Over the last two months I've listened to little else - three contrasting pieces which fill my mind but never leave me satisfied.  I can't get enough of them.  Why should this be so?

Wagner's final opera Parsifal is not familiar enough to me yet, but those moments of high musical voltage are thrilling like no others.  The final 30 minutes or so of Act 1 are thrilling: dramatic in a ritualistic sort of way.  But the writing for voice, voices and orchestra is mesmeric.

Act 3 is tremendous for is sympathetic portrait of redemption, grief and humanity.  It is these qualities that confound those of us who would love to be able to hate Wagner.  Its drama is in many ways anticlimactic or maybe just empty-climactic.

And deep waters run through Act 2 - I'm told this is the core and I could well it but I haven't had that moment of revelation yet. ebleive

Three men struggle in Parsifal - a wise man sees his world change, an idiot becomes a hero and a wounded man.....well, I don't know how his tale ends yet, it strikes me there's more to be heard yet in his tale as I go deeper into the piece.

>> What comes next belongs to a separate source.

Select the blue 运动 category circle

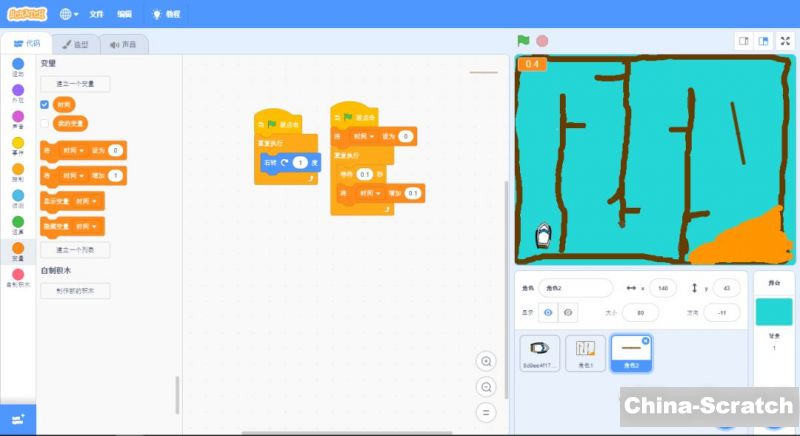pyautogui.click(x=17, y=64)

This piece is immense - regular readers will know I would always go for this source - but this time I think I have hit of three components which lift this recording by Karajan and the Berlin Philharmonic beyond argument: Moll and Van Dam are ideally cast, the sonic arrangement of the choirs is unbelievable and despite being an early DG digital recording the strings are meaty not steely.

You can hear it here: Berliner Philharmoniker & Herbert von Karajan – Wagner: Parsifal

The second piece is a short essay in the very fundamental cultural strophes of turn of the last century Vienna: not so much storm und drag as angst and decay

Berg's Op 1 is quite a big deal in so many ways and yet relatively under played and less appreciated.  Helene Grimaud reveals a tenacious grip on its dramatic elements works like a charm and her concentrated almost furious vehemence bring out a sense of loss to the work completely shorn of sentiment.

Here it Hélène Grimaud – Berg: Piano Sonata, Op.1 - Mässig bewegt - Langsames Tempo - Quasi Adagio

Every time i hear the end of this work my heart is heavy with resignation.  It is too subtle to render tears or fill the lungs with fury.  Berg captures a feeling of being caught at a time or in a place where the weight of certain radical change in the order of things is unbearable.  Things got better - though I suspect not much better for Berg himself.  His genius was no protection from heartbreaking sadness.

Increasingly, I regard the end as offering a comfort from a hurricane of human turmoil by means of letting go of life. Small comfort for those of us bidden to stay.  But a comfort at the end nonetheless.

And finally - and on video only (thanks to DG's parsimonious decision to sell Dudemel's live recording only in the USA) - John Adams: City Noir.

Its on Youtube here: John Adams: City Noir Netherlands Radio Philharmonic Orchestra conducted by the composer

Start around 1h27m in!

Its a complex work bring ing together many familiar Adams techniques but pushing the boundaries.  It has a sheen of familiarity too as it tips its hat to Hollywood, jazz and other common 20th century cultural signatures.  But as with so much of Adams it speeds up time to bundle one experience tight up next.  It burns with a sparkling combination of brass and percussion, sometimes falling over itself, tripping up and then staggering to its feet like a prize fighter - perhaps like the inhabitants of that region.

I'm just getting to know its many exhilarations and excitements, its breathtaking repose and stasis.  And I'm looking froward to hearing Adams conduct it at the Proms next Monday :-)

All three very different works - all three worthy of concentrated listening - I commend them to you.